Но, несмотря на ухищрения, поминальные вехи не удавалось выветрить из народного сознания. Воспоминания об ушедших переживались сквозь обрядовое время, которое воспринималось лежащим над реальным. Маркированный природно-годовой ряд уподоблялся как бы одному загробному дню, где весенние поминки назывались завтраком по родителям, летние — обедом, осенние — ужином и зимние — полдником[1275]. Специфика народных взглядов на течение обрядового времени отмечена специалистами[1276]. В указанные календарные рубежи жизненный цикл сплетался не только с природным круговоротом, но и с потусторонним (родители «вздохнули» — оттепель пришла, первый снег — ко сну отошли)[1277].

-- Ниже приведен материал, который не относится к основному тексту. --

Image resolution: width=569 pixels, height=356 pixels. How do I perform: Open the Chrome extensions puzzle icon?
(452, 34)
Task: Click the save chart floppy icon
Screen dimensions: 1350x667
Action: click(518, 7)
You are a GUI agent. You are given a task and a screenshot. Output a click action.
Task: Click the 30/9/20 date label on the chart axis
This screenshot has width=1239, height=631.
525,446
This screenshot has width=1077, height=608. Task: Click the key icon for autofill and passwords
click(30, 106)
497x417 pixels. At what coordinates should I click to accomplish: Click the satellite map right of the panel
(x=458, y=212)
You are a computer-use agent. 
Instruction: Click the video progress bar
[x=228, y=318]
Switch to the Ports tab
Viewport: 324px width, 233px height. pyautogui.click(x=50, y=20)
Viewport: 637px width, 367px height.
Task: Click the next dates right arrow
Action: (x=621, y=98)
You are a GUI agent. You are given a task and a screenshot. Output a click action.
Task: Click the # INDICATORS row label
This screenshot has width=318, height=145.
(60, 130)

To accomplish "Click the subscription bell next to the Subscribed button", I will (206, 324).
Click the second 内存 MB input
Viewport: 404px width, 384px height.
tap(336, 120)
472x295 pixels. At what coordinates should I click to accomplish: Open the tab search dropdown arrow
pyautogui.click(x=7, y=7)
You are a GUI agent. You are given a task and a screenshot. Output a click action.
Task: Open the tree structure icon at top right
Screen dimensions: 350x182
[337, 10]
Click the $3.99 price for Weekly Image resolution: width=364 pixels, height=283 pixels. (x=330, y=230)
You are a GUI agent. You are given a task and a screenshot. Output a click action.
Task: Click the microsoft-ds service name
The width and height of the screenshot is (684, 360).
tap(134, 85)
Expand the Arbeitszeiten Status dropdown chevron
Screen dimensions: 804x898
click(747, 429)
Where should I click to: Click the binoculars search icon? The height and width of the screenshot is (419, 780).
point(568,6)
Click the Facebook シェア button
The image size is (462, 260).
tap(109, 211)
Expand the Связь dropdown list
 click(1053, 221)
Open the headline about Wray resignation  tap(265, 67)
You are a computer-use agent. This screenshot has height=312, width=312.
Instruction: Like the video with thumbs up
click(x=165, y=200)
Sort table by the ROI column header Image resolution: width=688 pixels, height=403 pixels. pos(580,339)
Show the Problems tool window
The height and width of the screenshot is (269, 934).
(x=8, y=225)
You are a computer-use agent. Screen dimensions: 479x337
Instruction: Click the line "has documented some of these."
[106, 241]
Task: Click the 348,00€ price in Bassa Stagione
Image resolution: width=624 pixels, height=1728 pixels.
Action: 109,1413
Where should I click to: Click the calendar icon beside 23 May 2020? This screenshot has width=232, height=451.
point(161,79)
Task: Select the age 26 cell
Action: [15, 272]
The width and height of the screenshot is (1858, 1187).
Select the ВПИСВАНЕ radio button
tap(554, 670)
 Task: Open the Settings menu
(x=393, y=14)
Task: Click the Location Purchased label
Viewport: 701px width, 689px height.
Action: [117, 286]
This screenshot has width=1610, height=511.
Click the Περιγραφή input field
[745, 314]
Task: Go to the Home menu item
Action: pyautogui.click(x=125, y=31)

Разность поминально-обрядового и церковного времени принципиальна. Уподобление земного года одному загробному дню давало возможность духовно настроиться на потустороннее, мыслимое в волновом ключе; только так можно было соприкоснуться с родителями, предками. Вот эту-то естественную систему стремились поразить библейскими истинами, утверждая на её месте искусственные службы. В сознание населения настойчиво внедрялось: церковное время на небесах и на земле одинаково, в чём единодушны и католичество, и протестантство, и греческое православие[1278]. Серьёзному воздействию подверглись весенние поминки, замещавшиеся длительными церковными постами, когда исключались какие-либо проявления радости, вводились иные по духу торжества. Именно через них разносилась система народных поминальных трапез, выработанная вековым опытом[1279]. Известно, что библейское учение обосновывает поминальный обычай ветхозаветным наставлением из книги пророка Иеремии: «в утешение об умершем преломлять хлеб». Стоящие у истоков христианства евреи поминок как таковых обычно не проводят. По иудейской традиции, после похорон для близких родственников начинается семь дней траура, когда запрещены любые застолья. В исламе поминальные обеды также не приняты: по шариату устраивать угощения в траур — грех. Хотя специальный порядок подобных трапез в некоторых культурах (татарской, узбекской и др.) строго соблюдается и берёт начало, очевидно, из доисламских традиций[1280].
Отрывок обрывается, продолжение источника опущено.